Last month, I was selected to participate in the Sir Peter Blake Trust for Y.E.L.F.  

Peter Blake was known for his saying, “Good water, good life.”  Following Sir Peter Blake’s passion for marine conservation, we got the chance to snorkel the pristine waters of Goat Island.  What this programme does, is to inspire young leaders into action to look at what local issues we have around our communities, especially the marine environment. 

I learned to become connected with the environment just by swimming with the fish and spending time with people who have a passion for saving our beautiful planet. 

Through this experience I found a new appreciation for the marine riches of our world and renewed determination to protect them because in Samoa, the ocean is our livelihood.  

When I first arrived at the Sir Peter Blake programme, I met new people and visited new places.  I did not know what my role as a delegate meant. I was clueless.  Now I am filled with wonderful memories of fun and laughter but most importantly, motivation and inspiration.

Throughout the programme I experienced many recreational activities that have a huge impact on our knowledge and passion about the environment. 

I have been taught how to be empowered to become a good leader no matter how big or small the difference we make in our world.  I have met some awesome people.  I have had the opportunity to go out there and express my opinions and share my efforts as an enviro leader.    

Group work with other young delegates.
Group work with other young delegates.
Snorkelling at Goat Island.
Snorkelling at Goat Island.
Certificated!
Certificated!

In this programme, I realised the need to protect our marine life, our rivers and rainforests.  There will be no food or resources left because our Earth, believe it or not, has a limit. 

Majestic trees, clean water and amazing wildlife were there in the time of our ancestors and our parents, and continue to be here now, but what about those who come after us?  Companies all over the world, are charging through our planet for economic gain. 

Every year, we have been contributing four billion tonnes of carbon dioxide released to the atmosphere.

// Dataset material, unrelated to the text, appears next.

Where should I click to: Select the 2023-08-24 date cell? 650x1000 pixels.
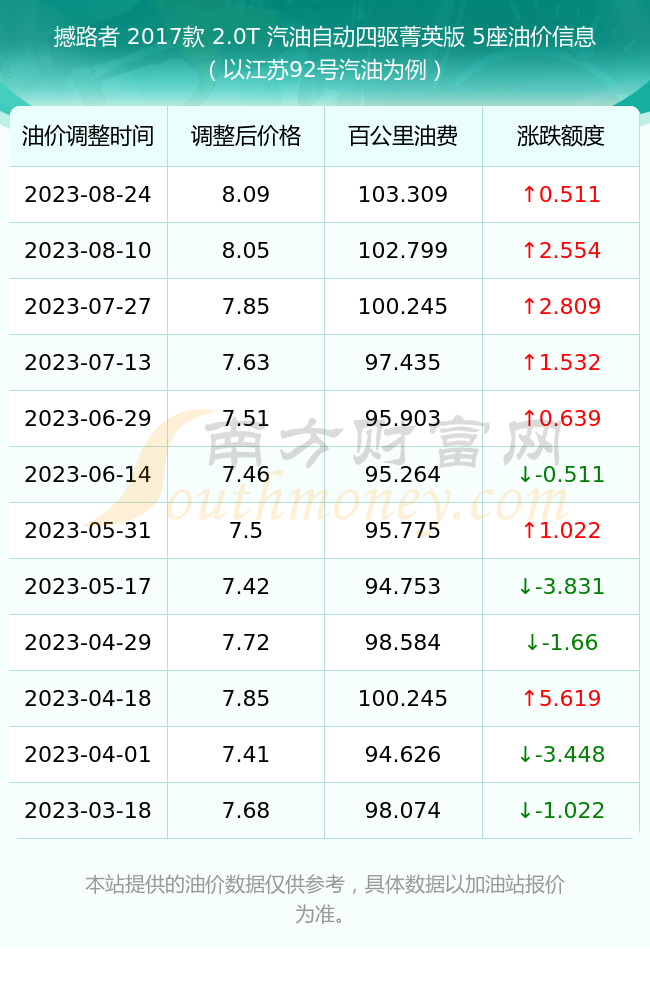[x=88, y=195]
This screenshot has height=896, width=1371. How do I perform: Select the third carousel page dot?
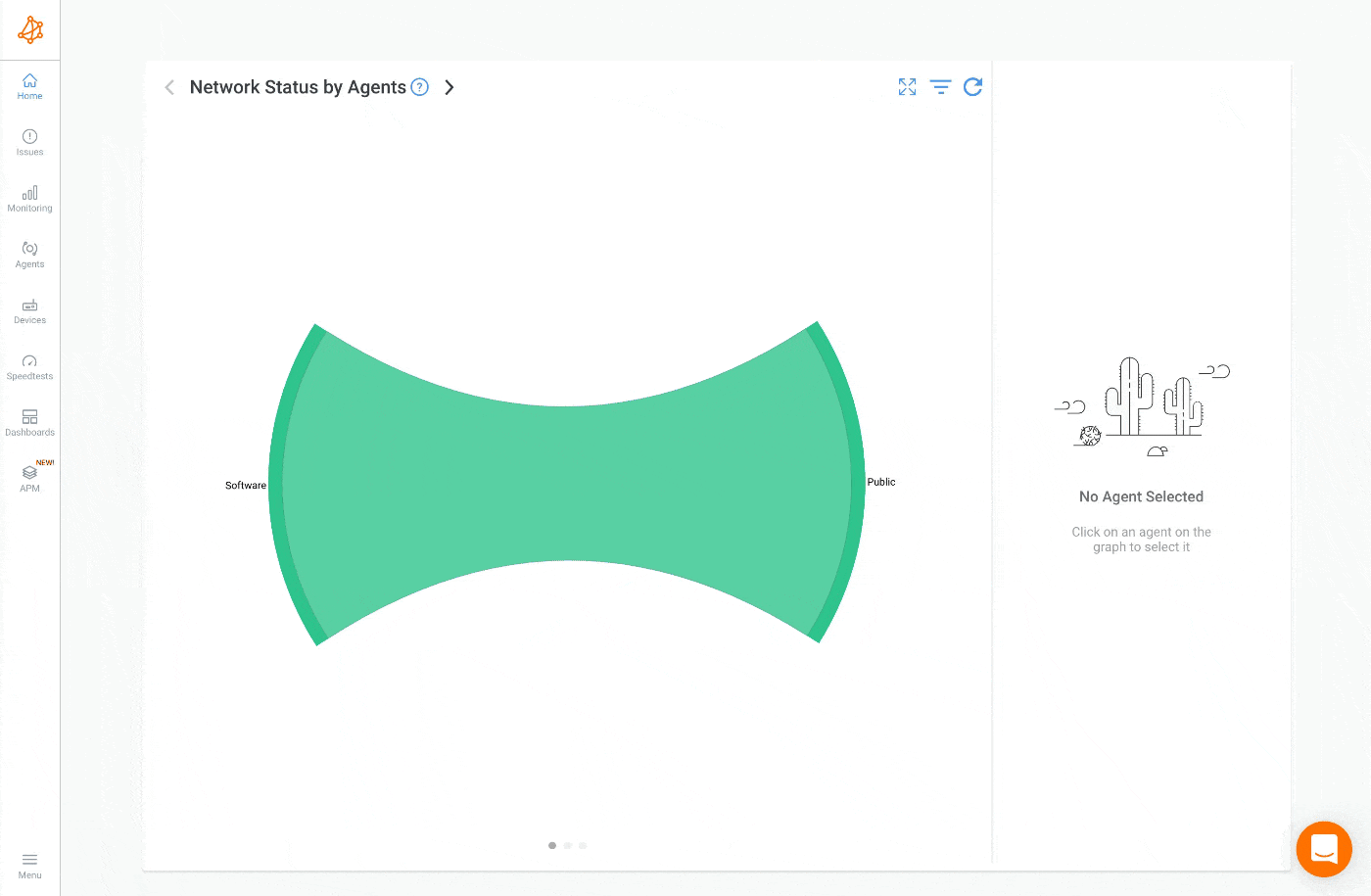pyautogui.click(x=583, y=845)
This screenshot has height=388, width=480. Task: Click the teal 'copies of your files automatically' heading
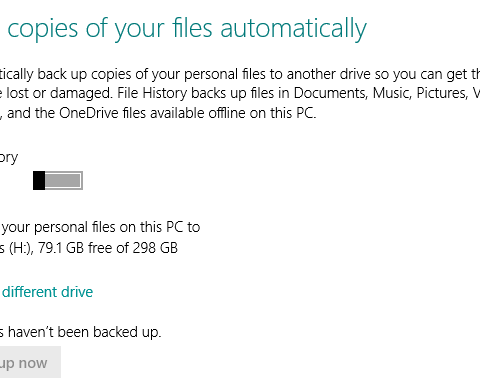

It is compromising and crippling our health, our environment, our economy, our lifestyle and most importantly our future on this planet.  

One way to help with climate change is to have a greener education taught in our curriculum so we can increase the awareness of what’s happening to our environment.  This will be the only way to make our generation more environmentally informed. 

Or have environmental workshops readily available to anybody within the community.  Or promote environmentally responsible businesses so greed is not an option by extracting resources faster than they are being renewed.  A drop of water is worth more than a sack of gold to a thirsty man.        

I would like to thank every individual who made this leadership forum possible and every member of the Sir Peter Blake Trust and of course our fantastic chaperones – Bhakti and Nina, for this wonderful opportunity. 

The only way to honour all this hard work is take what I have learned and share it with you all.  I am currently setting up a compost bin at my school to reduce the daily consumption we use every day. 

Environment information should be easily accessible and it needs to start in our schools.  We have the potential as a country to lead the world in facing and solving environmental issues.  Now is the time to lead.  We are tomorrow’s leaders.   Putting passion into our action is what it’s all about. 

This programme has really opened my eyes and showed me that there is more to life than just being at home watching television and playing video games.  Saving our world should not be a chore.

I will continue to share the amazing things which I have learned from this programme at school, in my community and by just raising awareness in general and act on it.  So often we have these fantastic experiences in seminars, workshop and meetings. 

We get together and talk about what we learn and get these fantastic ideas, and then what happens?  We go home, we forget or we stop doing what we set out to do.

Peter Blake was a man of deeds not words.  So my challenge to you when you are done reading this is, “What will you do to save our planet?”  Don’t tell us, but show us.  I have this belief that we can achieve great things.